Few people expected Ms. Palin, who was the Republican candidate for vice president under Senator John McCain of Arizona last year, to seek re-election when her term expired in 2010.

If she is indeed running for president, it is all-but-impossible to do that as a sitting governor of Alaska: Wasilla, where Ms. Palin lives, is about 2,660 miles from Des Moines, where the first caucus in the presidential nominating process is scheduled to take place. And if even if she does not want to run for president, her friends said it had become increasingly clear since her return from her supernova months of 2008 that she was restless on the small stage of Alaska, and had no desire to seek a second term.

Quitting, though, is quite different from not seeking re-election, particularly given the atmospherics that surrounded it. Hence the frenzy.

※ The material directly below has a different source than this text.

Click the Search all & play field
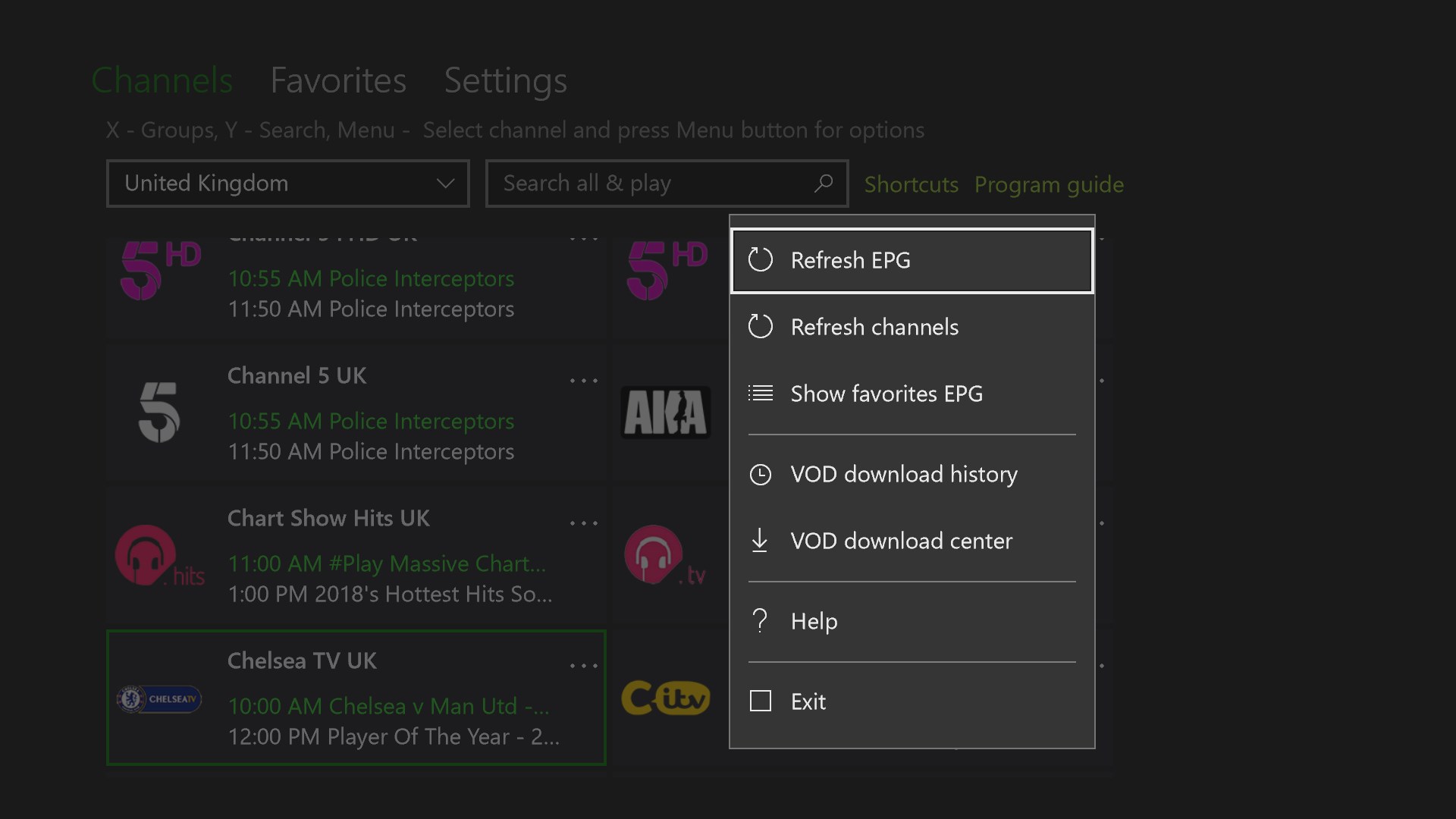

Some people suggested there was a shrewdness to her gambit. From this view, the announcement, as precipitous as it might have appeared, was part of a considered grand plan of rehabilitation and preparation that would position her as the strongest possible challenger to President Obama in 2012.

“This unusual move might be the right move for her to become president of the United States,” said William Kristol, editor of The Weekly Standard who is a fan of Ms. Palin.

Perhaps.

But there is plenty of evidence that argues against the idea that this was done with forethought and planning. The rollout was something of a car crash, as even her fans acknowledged. After a jittery and visually discordant announcement at her home, she was forced over the next 48 hours to clarify what she meant with a series of Twitter and Facebook postings. It reached a point where her lawyer warned news organizations against reporting that she was under investigation for something.

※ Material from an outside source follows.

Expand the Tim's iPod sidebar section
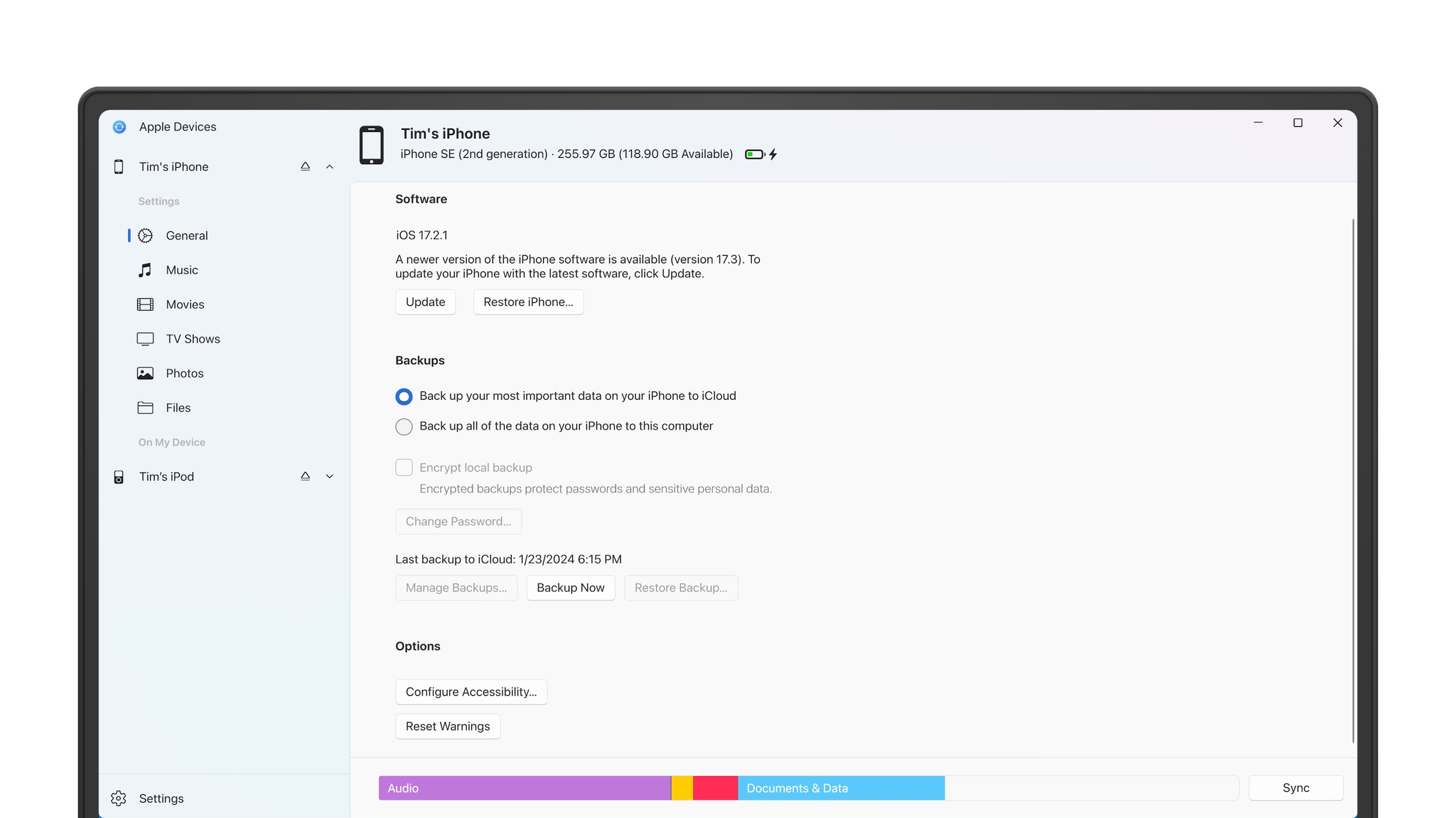The width and height of the screenshot is (1456, 818). (x=330, y=476)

And there is no evidence that she has begun to build the kind of infrastructure one would need to begin running for president (though there still is time), no apparent plan for Stage II. There was no coterie of staff members ready to make the case for her or explain what she was doing. Her press secretary was in New York City that day.

There is no evidence that she informed — much less consulted with — other leaders in her party, either as a matter of courtesy or to prepare them to make the case for her. Michael Steele, the chairman of the Republican National Committee, had no warning; neither, less surprisingly, did Mitt Romney, the former governor of Massachusetts and an early strong contender for the 2012 Republican nomination.

Her own advisers said they learned she was quitting either moments before her news conference — if not later.

But does all this mean she is not running? This is one of those questions that will be answered in the months ahead by what she does: If she starts building up a campaign staff, making trips to the early primary states, trying to get in the debate on some of the big issues of the day, as Mr. Romney has, that would be tangible evidence of her intentions.

So in the end, this could simply be one of those it-is-what-it-is moments. Ms. Palin was weary of being governor, and, facing constant ethics complaints, she saw her family being chewed up by bad publicity and decided to trade those things for the opportunity to work on her book (for which she received a lucrative contract), tour the country giving paid speeches and consider offers from television or radio to become a highly paid commentator.

As one friend remarked, Ms. Palin is facing potentially high legal bills because of the ethics and other investigations — all frivolous, she said — that were one product of being thrust into the national spotlight.

From this perspective, the decision was simple and sensible: Less stress, and more national attention and money. A year from now, perhaps, she will find herself in a position where she wants to run, or is being pressed to run, and may do it. Or she may find that being a big player in her party and the conservative movement — you could see candidates making a pilgrimage to her doorstep for her endorsement — might be satisfying enough.

Yes, she might have some grand plan to make her way into the White House, as so many people have speculated. But maybe, for now at least, there is less there than meets the eye.